The best bit is that a Ki Pro, even with lots of those special disks, costs a LOT less than an ultra-broadcast Grass Valley Turbo. It all happens at ProRes and FW800 rather than MPEG2 and USB.

I doubt Grass Valley see the Ki Pro as competition, but I’ll want one of these puppies for conference record in the future.

Gone in a flash

So Steve Jobs doesn’t like Flash.

Flash has always had a chorus of catcalls and boos from off-stage, way before Mr Jobs started his campaign. It dates back fifteen years ago, in fact: http://www.useit.com/alertbox/9512.html and http://www.useit.com/alertbox/20001029.html

Nevertheless, the reason why Flash became so popular in the Corporate video world was that Mac based video generators found WMV a hard format to publish in, and WMV wasn’t the nicest progressive download format around. QuickTime was a bit of a no-no at the time, with a 40 MB download and cumbersome install (from the viewpoint of conservative IT departments). Flash played nice on both Mac and PC, and was ‘as standard’ on corporate PCs.

Now… imagine a world where Microsoft adopted QuickTime (that’s never going to happen, but just imagine), would we be messing around with Flash? Sure, Flash works, but the playback is prone to stuttering and feels gritty in all but perfect playback environments. And even then, a dropped frame would never occur in the same place.

I used to use QuickTime for web based work. It was easy to integrate, provided smooth playback, looked great and worked well on the PC – so long as you installed QuickTime, which went from 7 MB to 42 MB (mandatory iTunes install) in the days before ubiquitous broadband. So QuickTime was out for client-facing stuff.

I adopted Flash, learned to like and to use flash, because the alternative was so unappealing (convincing Corporates, NGOs and the like to adopt QuickTime.

Well, hell’s closed for skiing and formation pig-flying:

http://blogs.msdn.com/ie/archive/2010/04/29/html5-video.aspx

We think H.264 is an excellent format. In its HTML5 support, IE9 will support playback of H.264” — Microsoft.

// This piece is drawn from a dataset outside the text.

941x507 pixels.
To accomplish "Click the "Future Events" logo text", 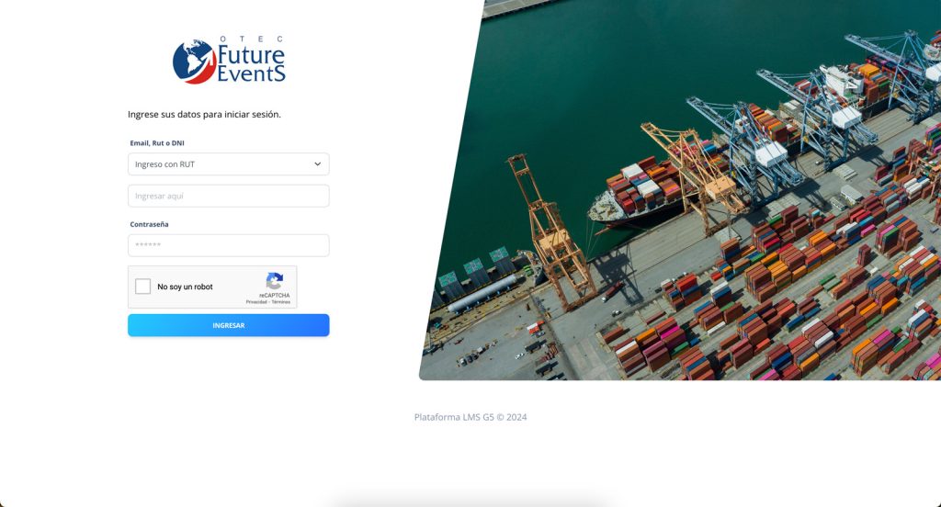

Flash gave lots of us video guys a solid foundation on getting video on the web as a reliable, easy standard that any website could benefit from.

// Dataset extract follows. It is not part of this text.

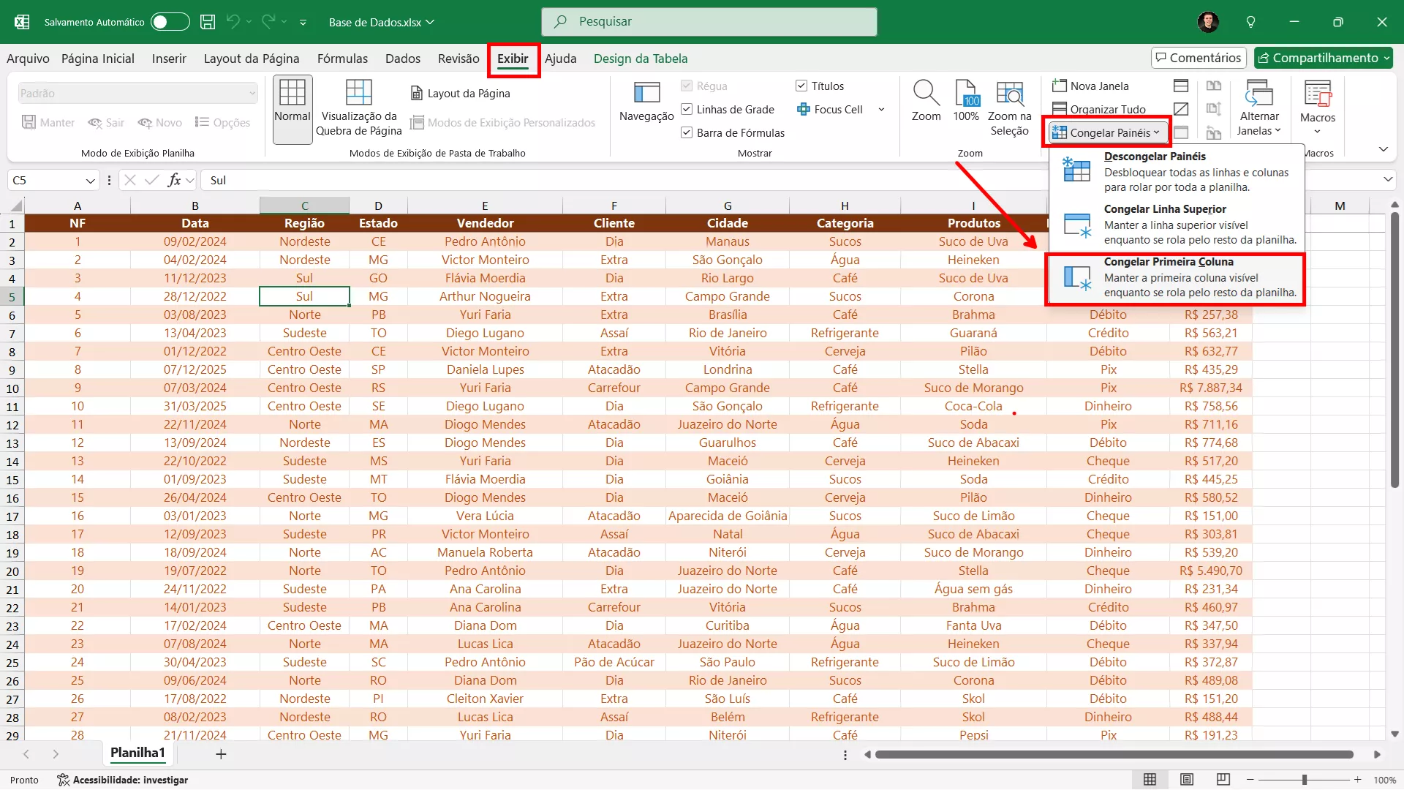Select Congelar Primeira Coluna menu option
This screenshot has width=1404, height=790.
pos(1175,278)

Then Mr Jobs comes along, starts a war, and it’s out with Flash, in with HTML5 if you want to play in his little iGarden.

Don’t get me wrong – Flash is going to be around for some time yet. Many corporates do not use HTML5 compatible browsers, but give it a couple of years and Flash for video publishers will fade to black.

So it’s time to get good at H.264. For those of us publishing corporate video, we’ve got to get to know new settings, new wrinkles, new ‘chops’ that get even better results. New gamma, new keyframes. Maybe new software, or new plug-ins. New workflows.

And more importantly, new hardware. H.264 is not a quick codec to encode to. Whether it’s raw horsepower with an Octocore Mac, a mid-end solution like the Matrox MXO2 or an Elgato Turbo264 HD, we’ll need hardware help for a while yet. It’s not like encoding to the On2 codec!

And there’s a transition period. Remember, H.264 works in Flash now, and that’s pretty much the bleeding edge as corporate web video goes. The safe route has been On2’s Flash 8 codec, but I for one will be moving on to become H.264 based.

Until, of course, the next great codec comes along.